# new master, now hissing from booster (b5 passat 1.8t)



## MyCarIsRed (Aug 9, 2004)

the brake master went bad on my passat, so i replaced it. that in itself wasn't very fun, but now after running the car and building up pressure in the brake system, when i turn the car off, i get a hissing noise coming from what i assume to be the booster. it sounds like it's blowing off excess pressure but it doesn't seem like it should be doing that. any ideas?


----------



## Andromeda451 (Jan 6, 2006)

*Pressure in brake servo?*

Driver, 

There is no pressure in the brake servo unit. The most common problem is that the O ring that seals the gap or interface between the servo and the master cylinder was not installed or was/is damaged.
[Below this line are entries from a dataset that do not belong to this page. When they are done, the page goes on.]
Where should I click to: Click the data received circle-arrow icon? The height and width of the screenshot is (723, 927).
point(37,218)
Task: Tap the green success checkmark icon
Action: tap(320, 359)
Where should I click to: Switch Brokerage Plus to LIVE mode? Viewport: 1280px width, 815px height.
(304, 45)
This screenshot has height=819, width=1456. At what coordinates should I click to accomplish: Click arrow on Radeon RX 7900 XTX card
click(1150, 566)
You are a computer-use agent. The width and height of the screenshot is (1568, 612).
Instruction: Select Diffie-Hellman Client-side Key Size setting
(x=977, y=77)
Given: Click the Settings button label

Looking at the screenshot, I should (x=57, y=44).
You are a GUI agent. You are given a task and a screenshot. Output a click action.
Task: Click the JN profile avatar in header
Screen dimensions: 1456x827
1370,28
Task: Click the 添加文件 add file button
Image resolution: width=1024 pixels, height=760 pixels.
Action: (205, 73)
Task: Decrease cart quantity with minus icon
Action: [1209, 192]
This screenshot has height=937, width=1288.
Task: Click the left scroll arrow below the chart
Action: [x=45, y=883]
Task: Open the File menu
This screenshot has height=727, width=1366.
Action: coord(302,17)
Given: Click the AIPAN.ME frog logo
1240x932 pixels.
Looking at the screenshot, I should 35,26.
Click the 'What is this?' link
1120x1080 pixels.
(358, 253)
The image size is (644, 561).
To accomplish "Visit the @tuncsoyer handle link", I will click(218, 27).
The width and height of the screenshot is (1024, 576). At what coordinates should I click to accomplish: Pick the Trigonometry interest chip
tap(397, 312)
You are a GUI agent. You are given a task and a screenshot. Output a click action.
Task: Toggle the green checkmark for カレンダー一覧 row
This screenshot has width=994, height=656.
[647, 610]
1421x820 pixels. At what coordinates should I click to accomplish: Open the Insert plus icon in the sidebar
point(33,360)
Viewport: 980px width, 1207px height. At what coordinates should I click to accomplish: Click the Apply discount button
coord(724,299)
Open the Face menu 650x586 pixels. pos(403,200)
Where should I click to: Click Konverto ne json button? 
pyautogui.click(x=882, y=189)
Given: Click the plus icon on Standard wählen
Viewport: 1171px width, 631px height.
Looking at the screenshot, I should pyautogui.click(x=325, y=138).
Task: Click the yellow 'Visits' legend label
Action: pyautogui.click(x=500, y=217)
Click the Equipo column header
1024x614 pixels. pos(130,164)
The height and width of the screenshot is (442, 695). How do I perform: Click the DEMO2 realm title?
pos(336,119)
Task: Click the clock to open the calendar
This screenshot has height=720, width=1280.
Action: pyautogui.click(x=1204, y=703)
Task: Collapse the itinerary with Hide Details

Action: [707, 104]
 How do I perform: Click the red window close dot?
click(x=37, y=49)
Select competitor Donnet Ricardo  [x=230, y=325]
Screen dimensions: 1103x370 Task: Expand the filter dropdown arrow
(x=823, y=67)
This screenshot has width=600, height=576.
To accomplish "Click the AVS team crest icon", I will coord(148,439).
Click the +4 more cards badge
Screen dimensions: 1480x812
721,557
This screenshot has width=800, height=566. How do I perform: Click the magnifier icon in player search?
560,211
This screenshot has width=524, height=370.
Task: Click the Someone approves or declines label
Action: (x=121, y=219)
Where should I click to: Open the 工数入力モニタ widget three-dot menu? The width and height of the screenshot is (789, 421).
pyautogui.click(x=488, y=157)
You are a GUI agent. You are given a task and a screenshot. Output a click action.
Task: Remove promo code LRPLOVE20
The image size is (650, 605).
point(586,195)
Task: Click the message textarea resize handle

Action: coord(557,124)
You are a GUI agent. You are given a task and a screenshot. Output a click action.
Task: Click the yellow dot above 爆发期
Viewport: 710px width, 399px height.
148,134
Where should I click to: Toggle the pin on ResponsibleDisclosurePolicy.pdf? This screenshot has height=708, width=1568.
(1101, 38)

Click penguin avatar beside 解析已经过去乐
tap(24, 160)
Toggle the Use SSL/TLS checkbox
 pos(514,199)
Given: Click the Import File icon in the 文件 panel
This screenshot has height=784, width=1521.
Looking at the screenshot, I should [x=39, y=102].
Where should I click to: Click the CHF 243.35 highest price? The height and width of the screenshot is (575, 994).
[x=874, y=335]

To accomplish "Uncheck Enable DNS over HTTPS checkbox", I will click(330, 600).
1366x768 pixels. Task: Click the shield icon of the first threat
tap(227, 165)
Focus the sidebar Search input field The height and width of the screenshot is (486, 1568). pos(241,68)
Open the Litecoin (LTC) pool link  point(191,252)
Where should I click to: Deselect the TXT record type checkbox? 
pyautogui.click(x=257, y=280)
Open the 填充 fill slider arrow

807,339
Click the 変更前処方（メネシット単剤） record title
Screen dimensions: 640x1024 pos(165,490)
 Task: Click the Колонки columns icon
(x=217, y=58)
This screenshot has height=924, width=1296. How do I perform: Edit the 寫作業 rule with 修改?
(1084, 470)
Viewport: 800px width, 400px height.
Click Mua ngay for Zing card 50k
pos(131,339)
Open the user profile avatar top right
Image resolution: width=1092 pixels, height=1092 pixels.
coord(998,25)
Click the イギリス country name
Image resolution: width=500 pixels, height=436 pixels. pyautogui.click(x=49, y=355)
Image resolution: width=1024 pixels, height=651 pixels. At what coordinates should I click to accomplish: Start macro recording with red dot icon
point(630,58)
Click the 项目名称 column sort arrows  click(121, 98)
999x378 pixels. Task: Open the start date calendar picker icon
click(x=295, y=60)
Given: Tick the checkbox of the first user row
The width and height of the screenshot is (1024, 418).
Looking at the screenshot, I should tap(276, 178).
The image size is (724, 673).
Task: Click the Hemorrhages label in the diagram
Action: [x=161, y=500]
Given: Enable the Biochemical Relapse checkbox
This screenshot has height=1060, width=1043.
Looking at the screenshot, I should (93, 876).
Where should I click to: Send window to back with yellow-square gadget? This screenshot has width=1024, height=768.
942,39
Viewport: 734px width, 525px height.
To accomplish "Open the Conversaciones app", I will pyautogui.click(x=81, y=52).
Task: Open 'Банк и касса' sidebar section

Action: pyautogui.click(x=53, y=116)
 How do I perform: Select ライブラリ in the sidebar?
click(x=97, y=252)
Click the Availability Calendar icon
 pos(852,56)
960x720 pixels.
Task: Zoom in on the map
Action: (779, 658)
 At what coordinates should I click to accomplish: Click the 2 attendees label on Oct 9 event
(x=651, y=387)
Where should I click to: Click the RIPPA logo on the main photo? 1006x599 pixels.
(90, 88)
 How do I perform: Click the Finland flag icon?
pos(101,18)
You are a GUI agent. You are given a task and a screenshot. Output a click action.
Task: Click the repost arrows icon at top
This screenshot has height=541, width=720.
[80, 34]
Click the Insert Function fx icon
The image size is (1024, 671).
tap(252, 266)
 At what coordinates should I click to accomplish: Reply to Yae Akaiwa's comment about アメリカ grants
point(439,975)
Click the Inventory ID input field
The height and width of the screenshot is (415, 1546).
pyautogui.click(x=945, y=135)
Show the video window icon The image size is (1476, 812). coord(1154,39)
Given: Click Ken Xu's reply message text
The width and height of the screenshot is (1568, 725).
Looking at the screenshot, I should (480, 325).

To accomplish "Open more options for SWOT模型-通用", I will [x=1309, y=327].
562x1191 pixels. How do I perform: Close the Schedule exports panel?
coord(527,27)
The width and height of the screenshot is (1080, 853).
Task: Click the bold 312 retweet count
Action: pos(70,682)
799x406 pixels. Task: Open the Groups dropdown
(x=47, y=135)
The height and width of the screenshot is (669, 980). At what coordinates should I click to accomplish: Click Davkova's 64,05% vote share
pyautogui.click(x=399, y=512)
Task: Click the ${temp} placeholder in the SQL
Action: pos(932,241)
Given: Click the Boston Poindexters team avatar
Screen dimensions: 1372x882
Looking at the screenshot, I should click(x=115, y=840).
This results in vacuum leakdown after shutdown. 

Good luck.


----------



## MyCarIsRed (Aug 9, 2004)

that was kinda my thought. but would that cause a difference in brake pedal feel? it's at the shop now, hoping they can figure it out.:facepalm:


----------



## GTijoejoe (Oct 6, 2001)

feeling would be reduction in boost assist since the vacuum level in the booster would be reduced.


----------



## MyCarIsRed (Aug 9, 2004)

is it possible to rtv the seal rather than pull it all apart to replace it? i don't like to do things the wrong way, so if this comes across being a hack job, just shout.


----------



## GTijoejoe (Oct 6, 2001)

Its possible but you would have to take the MC back off the booster to do it correctly.... and by then you could just check the seal and replace it.... a lil RTV wouldn't hurt I guess :sly:


----------